Después de todo, él era el jefe y tenía que hacerse lo que él dijera. Y eso incluía el mobiliario.

 

 

Frances Beaumont cerró la puerta de un portazo y se dejó caer sobre la cama. Había sufrido otro fracaso. Ya no podía caer más bajo.

Estaba cansada de aquello. Se había visto obligada a regresar a la mansión de los Beaumont después de que su último proyecto fracasara estrepitosamente. Había tenido que dejar su lujoso apartamento del centro de Dénver e incluso había tenido que vender casi toda su ropa de marca.

La idea, poseer arte digital y patrocinarlo mediante la venta de participaciones en obras digitales, había sido buena. A pesar de que el arte fuera eterno, la manera de producirlo y coleccionarlo tenía que evolucionar. Había destinado buena parte de su fortuna a Art Digitale, así como todo lo que había obtenido de la venta de la cervecera Beaumont.

Vaya desastre. Después de meses de retraso y de enormes facturas, Art Digitale había funcionado durante tres semanas antes de quedarse sin fondos. No había hecho ninguna transacción en la web. En toda su vida había sufrido un fracaso mayor. ¿Cómo iba a conocer algo así siendo una Beaumont?

El que su negocio fracasara ya era bastante grave, pero lo que era aún peor era no poder conseguir un empleo. Era como si ser miembro de la familia Beaumont de repente no contara para nada. Su primer jefe, el propietario de la galería Solaria, no se había alegrado demasiado ante la idea de tener a Frances de vuelta, a pesar de que se le daba muy bien encandilar a ricos mecenas, alimentar el ego de los artistas y, por supuesto, vender arte.

Además, era una Beaumont. Hasta hacía unos años, la gente habría hecho cualquier cosa por tener relación con una de las familias fundadoras de Dénver. Frances había sido una mujer muy solicitada.

–¿Dónde me he equivocado? –preguntó mirando al cielo.

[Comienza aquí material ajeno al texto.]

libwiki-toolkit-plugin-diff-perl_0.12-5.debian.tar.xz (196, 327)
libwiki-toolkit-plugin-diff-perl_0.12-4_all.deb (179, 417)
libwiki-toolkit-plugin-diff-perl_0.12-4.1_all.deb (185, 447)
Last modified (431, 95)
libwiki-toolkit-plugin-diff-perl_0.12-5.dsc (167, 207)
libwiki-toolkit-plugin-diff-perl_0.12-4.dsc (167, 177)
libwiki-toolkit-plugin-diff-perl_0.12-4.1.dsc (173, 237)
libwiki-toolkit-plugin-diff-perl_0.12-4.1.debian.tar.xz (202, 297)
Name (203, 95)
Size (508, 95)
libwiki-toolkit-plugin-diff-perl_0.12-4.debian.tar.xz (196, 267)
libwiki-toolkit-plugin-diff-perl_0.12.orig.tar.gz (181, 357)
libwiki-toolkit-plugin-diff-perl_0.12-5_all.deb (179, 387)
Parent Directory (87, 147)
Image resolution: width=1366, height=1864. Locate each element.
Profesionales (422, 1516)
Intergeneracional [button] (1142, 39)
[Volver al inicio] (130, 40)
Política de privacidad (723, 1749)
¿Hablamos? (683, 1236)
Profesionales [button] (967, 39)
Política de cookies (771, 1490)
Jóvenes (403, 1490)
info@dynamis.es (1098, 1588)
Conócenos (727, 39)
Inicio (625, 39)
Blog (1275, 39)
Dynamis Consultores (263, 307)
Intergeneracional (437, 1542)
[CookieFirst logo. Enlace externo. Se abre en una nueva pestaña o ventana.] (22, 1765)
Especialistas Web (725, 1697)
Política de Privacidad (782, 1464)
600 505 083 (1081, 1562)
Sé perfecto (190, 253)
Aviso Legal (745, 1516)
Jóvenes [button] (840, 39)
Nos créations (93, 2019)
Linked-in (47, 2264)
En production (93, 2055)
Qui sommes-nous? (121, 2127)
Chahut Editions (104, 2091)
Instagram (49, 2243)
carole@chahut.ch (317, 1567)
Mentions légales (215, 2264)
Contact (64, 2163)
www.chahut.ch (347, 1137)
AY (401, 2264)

Acababa de cumplir treinta años, estaba arruinada y había regresado a la casa familiar, en la que vivía su hermano Chadwick con su familia y unos cuantos hermanastros fruto de los otros matrimonios de su padre.

Sintió un escalofrío de pánico.

Cuando la familia aún era propietaria de la cervecera, el apellido Beaumont representaba algo, ella representaba algo. Pero desde que había sido vendida, se sentía a la deriva.

Si al menos hubiera alguna manera de que su familia recuperara el control de la compañía…

Sí, esa era la mejor opción. Sus hermanos mayores, Chadwick y Matthew, habían abandonado la empresa y habían creado la suya propia, Cervezas Percherón. Phillip, el favorito de entre sus hermanos mayores, el que la llevaba a las fiestas y la había ayudado a moverse entre la alta sociedad de Dénver, se había enderezado y había dejado de beber. Se acabaron las fiestas con él. Y su hermano gemelo, Byron, acababa de inaugurar un restaurante nuevo.

Todos sus hermanos estaban progresando en sus vidas y se habían emparejado, mientras que Frances estaba sola y se había visto obligada a volver a la casa donde se había criado.

Tampoco creía que un hombre pudiera ayudarla a resolver sus problemas. Había crecido viendo a su padre pasar de un matrimonio a otro, todos igualmente infelices. Estaba convencida de que el amor no existía o, si existía, no estaba hecho para ella.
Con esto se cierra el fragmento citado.